Video

GU 2023: Dr. Grande discusses findings from the IMvigor130 trial

"The median survival of the combination arm was 16.1 months versus 13.4 months in the standard chemo arm," says Enrique Grande, MD.

In this video, Enrique Grande, MD, discusses findings from the IMvigor130 trial, which were presented at the 2023 ASCO Genitourinary Cancers Symposium in San Francisco, California. Grande is a medical oncologist at MD Anderson Cancer Center in Madrid, Spain.

Video Transcript:

IMvigor130 was a phase 3 trial in first-line metastatic urothelial carcinoma, that were risk stratified according to the expression of PD-L1 according to the binary and risk factors, and according to the investigator choice of chemotherapy. Patients were randomized into one of these 3 arms. Arm A was those patients who received gemcitabine or gemcitabine plus carboplatin plus atezolizumab with a PD-L1 inhibitor. Arm B, those patients who receive singular atezolizumab. And Arm C, those patients who receive gemcitabine plus carboplatin or gemcitabine plus placebo, that was the comparator arm.

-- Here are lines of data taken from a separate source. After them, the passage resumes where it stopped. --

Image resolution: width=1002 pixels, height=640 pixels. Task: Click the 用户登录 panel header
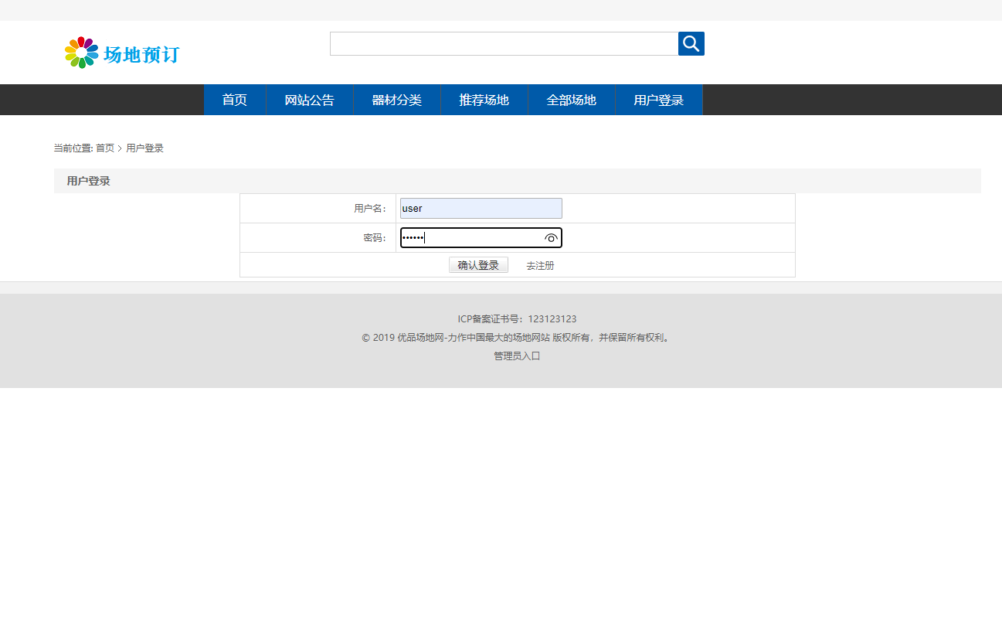click(87, 180)
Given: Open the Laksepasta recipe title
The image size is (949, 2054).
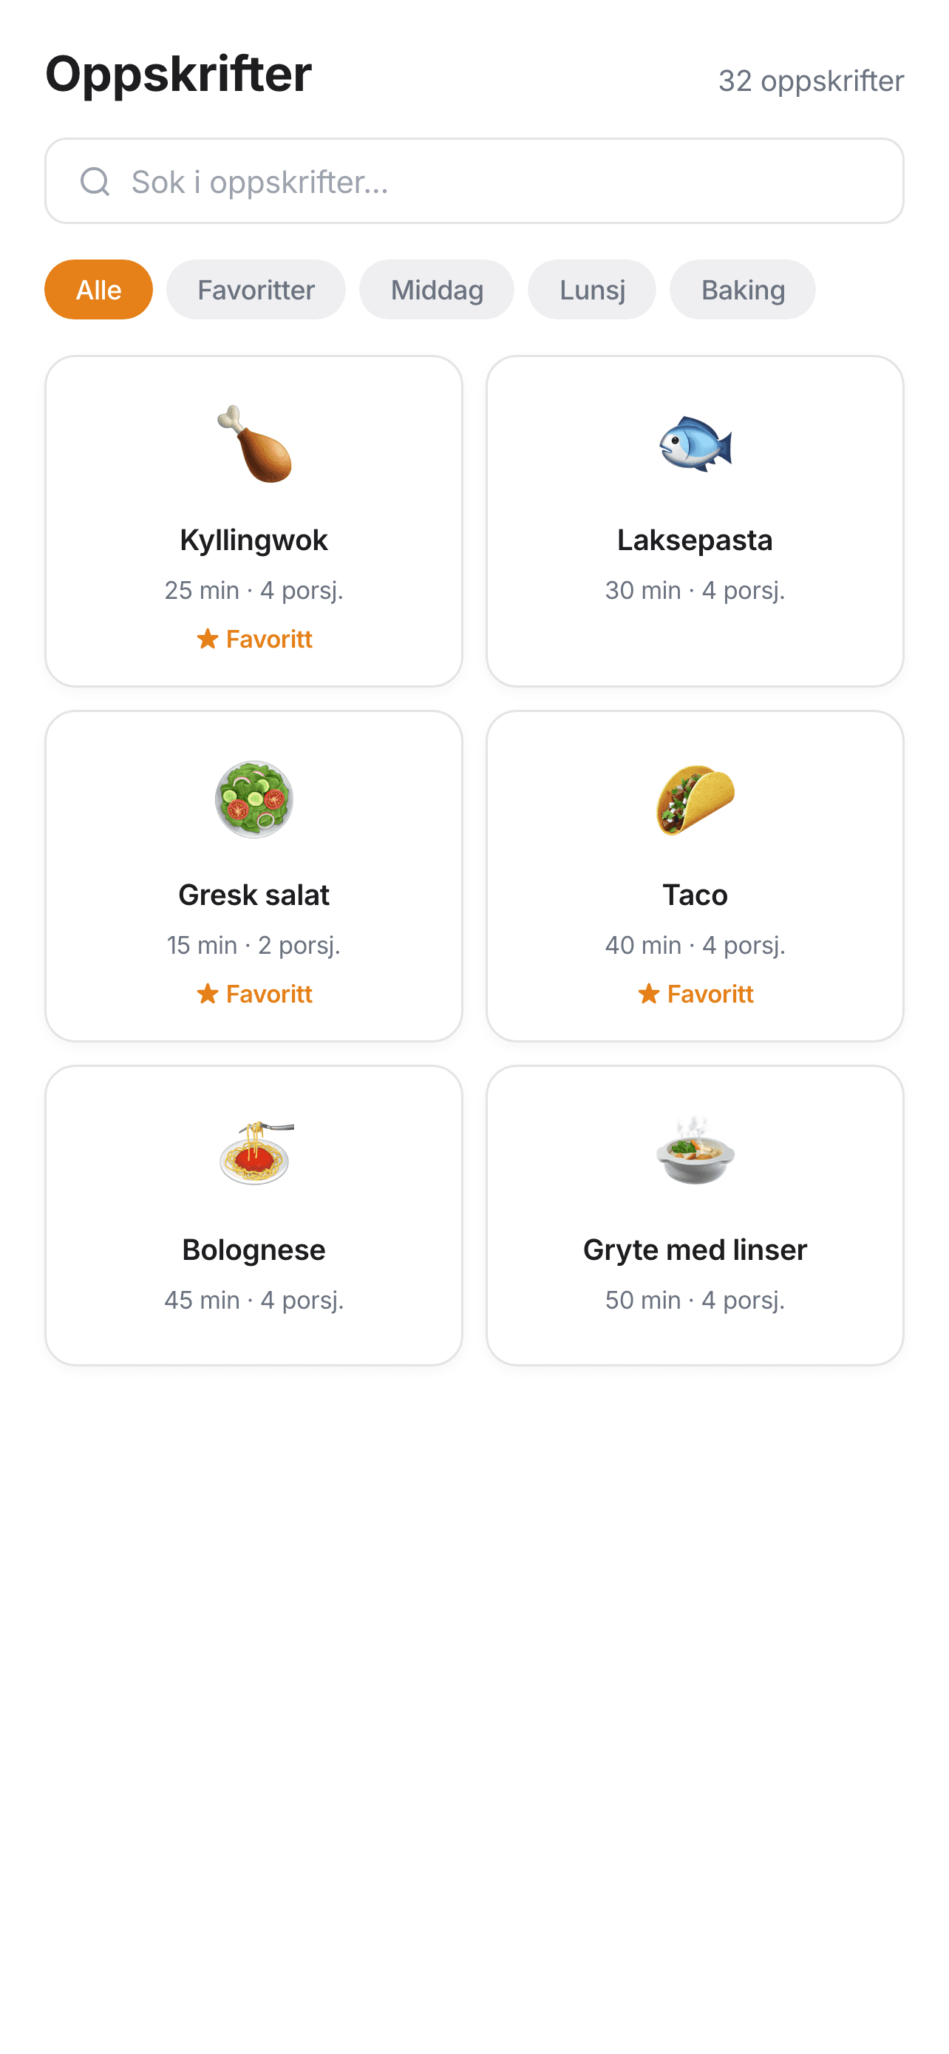Looking at the screenshot, I should click(695, 540).
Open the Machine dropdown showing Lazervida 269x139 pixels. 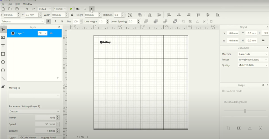tap(253, 54)
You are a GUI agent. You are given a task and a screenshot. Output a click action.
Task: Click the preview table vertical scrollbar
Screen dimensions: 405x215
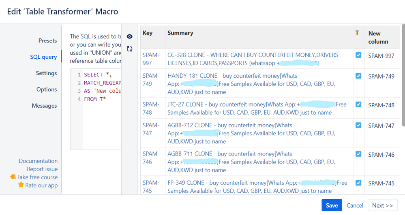(403, 81)
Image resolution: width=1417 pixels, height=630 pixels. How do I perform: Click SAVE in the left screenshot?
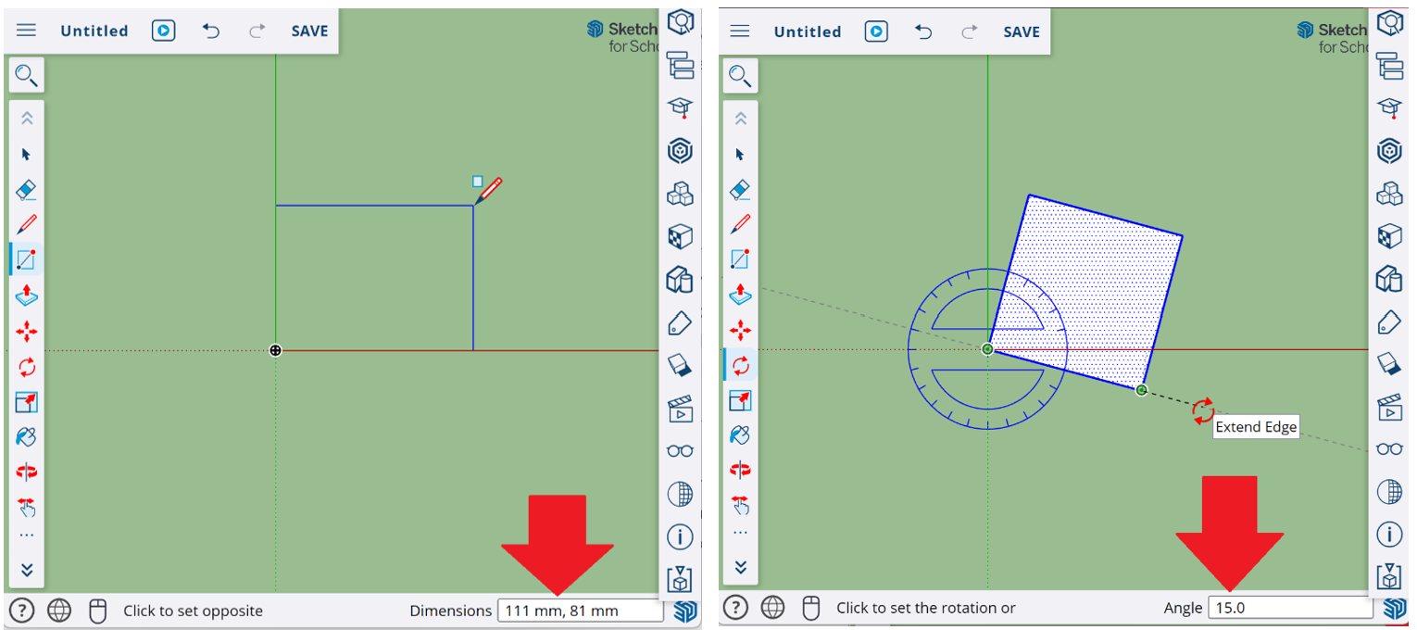tap(309, 31)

There were 2 co-primary end points and there was a hierarchy, a statistical design here, progression free survival according to the investigator, and overall survival, this is objective according to the investigator, of overall survival for those patients who were treated with the combination that should be a standard chemotherapy arm.

I was lucky and fortunate to present on behalf of the rest of the investigators the results of a combination arm versus a standard chemo arm. The final OS analysis was released here at this ASCO GU 2023. Unfortunately, the hazard ratio was 0.85, not statistically significant. The P value was 0.023, and unfortunately, it didn't meet the P boundary threshold for statistical significance of 0.021.

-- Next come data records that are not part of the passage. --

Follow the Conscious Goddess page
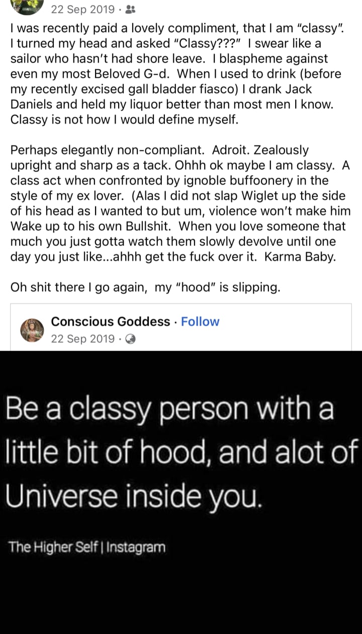The height and width of the screenshot is (634, 362). [200, 322]
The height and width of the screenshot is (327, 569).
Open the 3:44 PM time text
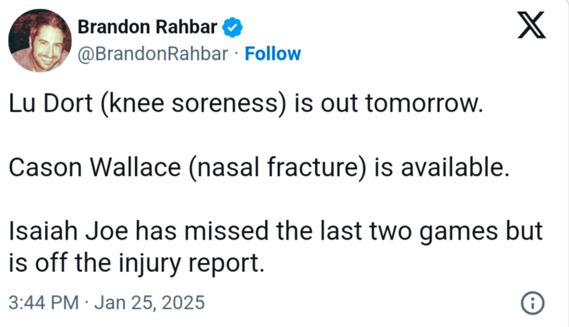point(44,303)
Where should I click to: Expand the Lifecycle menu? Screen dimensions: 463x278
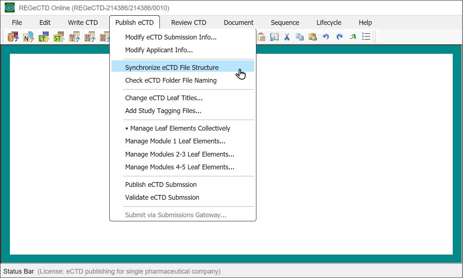click(x=329, y=23)
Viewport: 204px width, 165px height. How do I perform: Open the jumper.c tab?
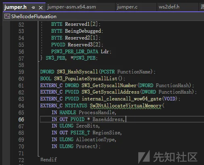pyautogui.click(x=127, y=7)
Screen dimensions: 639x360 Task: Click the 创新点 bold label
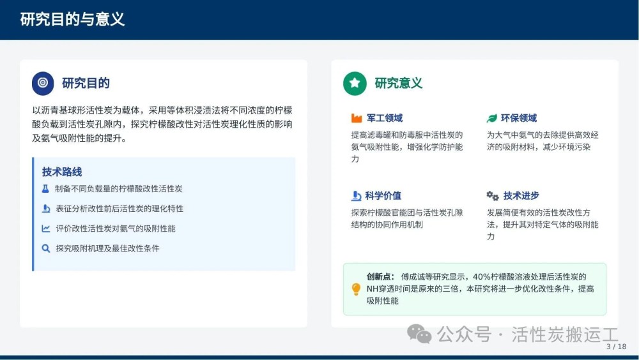pyautogui.click(x=380, y=277)
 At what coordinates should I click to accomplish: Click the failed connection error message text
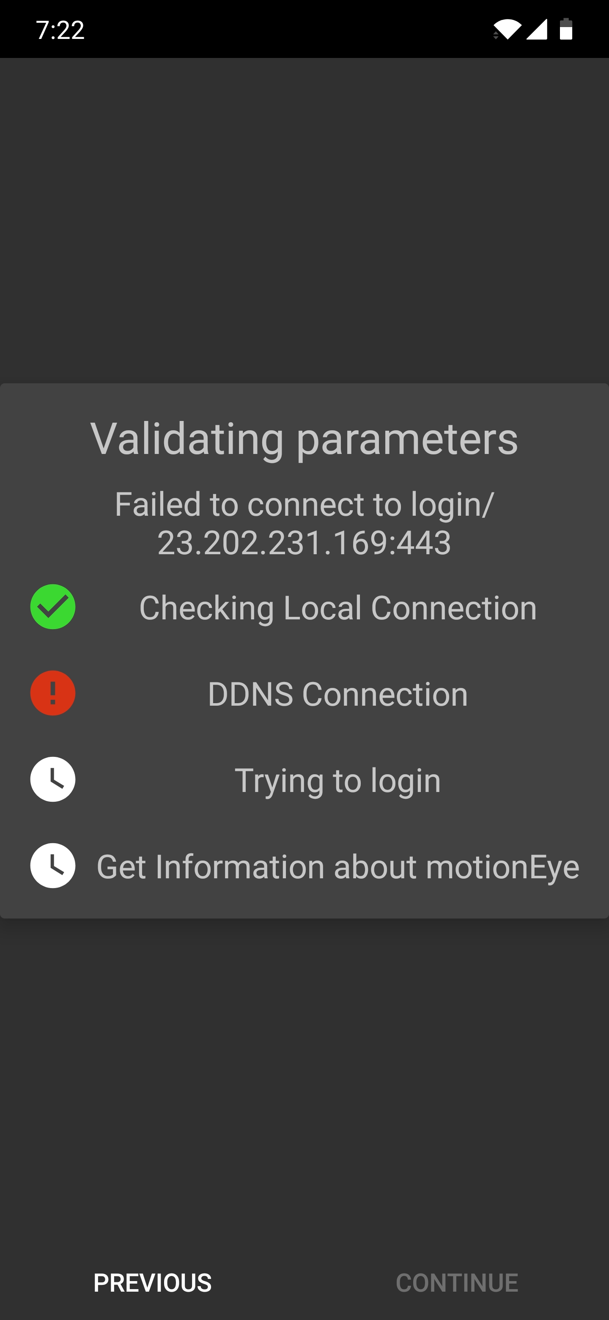pos(304,505)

Despite of that, numerically speaking, the median survival of the combination arm was 16.1 months versus 13.4 months in the standard chemo arm. I think it is relevant from the clinical perspective that the last patient was recruited for 18 months after the analysis was performed. At that time, while 24% of the patients were still alive in the combination arm. This threshold of long-lasting activity I think this is clinically relevant and important. In addition to these findings, and I think also relevant, the group analysis of those patients treated with gemcitabine plus atezolizumab was better than gemcitabine alone, particularly when we compare with the data with carboplatin plus gemcitabine plus atezolizumab, which did not really observe any significant relevance difference in between the 2 arms.

This is because of the immunogenicity induced by cisplatin and not by carboplatin. While there is a huge molecular effort in terms of trying to see what is the translation behind this data, trying to see the molecular background behind this more immunogenicity that cisplatin may induce instead of carboplatin.

Another relevant finding from this group analysis or from this trial, is that unfortunately, the combination is not really helping us to make that more patients are not relapsing or not progressing as best response than when we were using chemotherapy alone.

This transcription was edited for clarity.